Supplied entries ▸
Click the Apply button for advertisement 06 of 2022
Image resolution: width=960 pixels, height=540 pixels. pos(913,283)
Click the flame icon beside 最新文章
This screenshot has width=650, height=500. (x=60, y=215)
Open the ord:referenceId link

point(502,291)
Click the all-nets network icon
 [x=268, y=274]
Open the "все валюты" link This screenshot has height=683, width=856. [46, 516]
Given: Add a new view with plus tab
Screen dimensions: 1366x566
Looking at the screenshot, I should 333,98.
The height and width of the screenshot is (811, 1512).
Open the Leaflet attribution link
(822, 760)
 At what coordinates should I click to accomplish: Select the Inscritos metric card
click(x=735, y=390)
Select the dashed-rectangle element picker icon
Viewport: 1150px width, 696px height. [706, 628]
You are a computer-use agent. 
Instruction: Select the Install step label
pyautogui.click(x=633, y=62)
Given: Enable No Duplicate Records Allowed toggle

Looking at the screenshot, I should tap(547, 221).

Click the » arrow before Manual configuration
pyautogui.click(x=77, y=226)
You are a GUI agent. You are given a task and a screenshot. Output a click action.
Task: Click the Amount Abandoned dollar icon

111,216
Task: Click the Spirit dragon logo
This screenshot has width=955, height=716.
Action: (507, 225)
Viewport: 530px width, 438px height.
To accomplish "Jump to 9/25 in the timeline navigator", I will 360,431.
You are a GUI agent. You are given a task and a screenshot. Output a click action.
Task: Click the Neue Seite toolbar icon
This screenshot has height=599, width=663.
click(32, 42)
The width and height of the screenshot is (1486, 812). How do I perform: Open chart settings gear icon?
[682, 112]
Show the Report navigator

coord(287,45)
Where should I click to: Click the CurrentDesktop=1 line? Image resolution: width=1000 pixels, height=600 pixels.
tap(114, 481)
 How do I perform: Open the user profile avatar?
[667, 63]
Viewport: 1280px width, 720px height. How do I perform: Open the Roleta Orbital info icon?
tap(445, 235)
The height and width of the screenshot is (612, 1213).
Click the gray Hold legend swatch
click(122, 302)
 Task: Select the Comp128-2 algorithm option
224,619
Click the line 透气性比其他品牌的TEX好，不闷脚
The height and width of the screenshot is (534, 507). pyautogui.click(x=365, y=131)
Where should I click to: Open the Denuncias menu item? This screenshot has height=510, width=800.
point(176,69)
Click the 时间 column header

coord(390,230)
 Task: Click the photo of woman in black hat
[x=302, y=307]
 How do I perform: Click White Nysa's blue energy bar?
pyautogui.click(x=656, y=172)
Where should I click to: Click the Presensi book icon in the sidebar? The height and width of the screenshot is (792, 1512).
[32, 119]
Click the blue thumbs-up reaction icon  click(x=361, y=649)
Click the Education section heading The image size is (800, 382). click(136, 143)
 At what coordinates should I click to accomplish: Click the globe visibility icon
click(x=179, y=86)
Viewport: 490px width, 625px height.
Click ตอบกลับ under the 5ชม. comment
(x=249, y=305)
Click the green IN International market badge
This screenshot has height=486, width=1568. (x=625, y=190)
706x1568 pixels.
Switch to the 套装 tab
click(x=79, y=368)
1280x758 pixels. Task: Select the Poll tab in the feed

Exercise ▸
All the material above should be copied word for word.

Answer space ▸
Click the Apply button for advertisement 06 of 2022
Image resolution: width=960 pixels, height=540 pixels. pos(913,283)
Click the flame icon beside 最新文章
This screenshot has width=650, height=500. (x=60, y=215)
Open the ord:referenceId link

point(502,291)
Click the all-nets network icon
 [x=268, y=274]
Open the "все валюты" link This screenshot has height=683, width=856. [46, 516]
Given: Add a new view with plus tab
Screen dimensions: 1366x566
Looking at the screenshot, I should 333,98.
The height and width of the screenshot is (811, 1512).
Open the Leaflet attribution link
(822, 760)
 At what coordinates should I click to accomplish: Select the Inscritos metric card
click(x=735, y=390)
Select the dashed-rectangle element picker icon
Viewport: 1150px width, 696px height. [706, 628]
You are a computer-use agent. 
Instruction: Select the Install step label
pyautogui.click(x=633, y=62)
Given: Enable No Duplicate Records Allowed toggle

Looking at the screenshot, I should tap(547, 221).

Click the » arrow before Manual configuration
pyautogui.click(x=77, y=226)
You are a GUI agent. You are given a task and a screenshot. Output a click action.
Task: Click the Amount Abandoned dollar icon

111,216
Task: Click the Spirit dragon logo
This screenshot has width=955, height=716.
Action: (507, 225)
Viewport: 530px width, 438px height.
To accomplish "Jump to 9/25 in the timeline navigator", I will 360,431.
You are a GUI agent. You are given a task and a screenshot. Output a click action.
Task: Click the Neue Seite toolbar icon
This screenshot has height=599, width=663.
click(32, 42)
The width and height of the screenshot is (1486, 812). How do I perform: Open chart settings gear icon?
[682, 112]
Show the Report navigator

coord(287,45)
Where should I click to: Click the CurrentDesktop=1 line? Image resolution: width=1000 pixels, height=600 pixels.
tap(114, 481)
 How do I perform: Open the user profile avatar?
[667, 63]
Viewport: 1280px width, 720px height. How do I perform: Open the Roleta Orbital info icon?
tap(445, 235)
The height and width of the screenshot is (612, 1213).
Click the gray Hold legend swatch
click(122, 302)
 Task: Select the Comp128-2 algorithm option
224,619
Click the line 透气性比其他品牌的TEX好，不闷脚
The height and width of the screenshot is (534, 507). pyautogui.click(x=365, y=131)
Where should I click to: Open the Denuncias menu item? This screenshot has height=510, width=800.
point(176,69)
Click the 时间 column header

coord(390,230)
 Task: Click the photo of woman in black hat
[x=302, y=307]
 How do I perform: Click White Nysa's blue energy bar?
pyautogui.click(x=656, y=172)
Where should I click to: Click the Presensi book icon in the sidebar? The height and width of the screenshot is (792, 1512).
[32, 119]
Click the blue thumbs-up reaction icon  click(x=361, y=649)
Click the Education section heading The image size is (800, 382). click(136, 143)
 At what coordinates should I click to accomplish: Click the globe visibility icon
click(x=179, y=86)
Viewport: 490px width, 625px height.
Click ตอบกลับ under the 5ชม. comment
(x=249, y=305)
Click the green IN International market badge
This screenshot has height=486, width=1568. (x=625, y=190)
706x1568 pixels.
Switch to the 套装 tab
click(x=79, y=368)
1280x758 pixels. Task: Select the Poll tab in the feed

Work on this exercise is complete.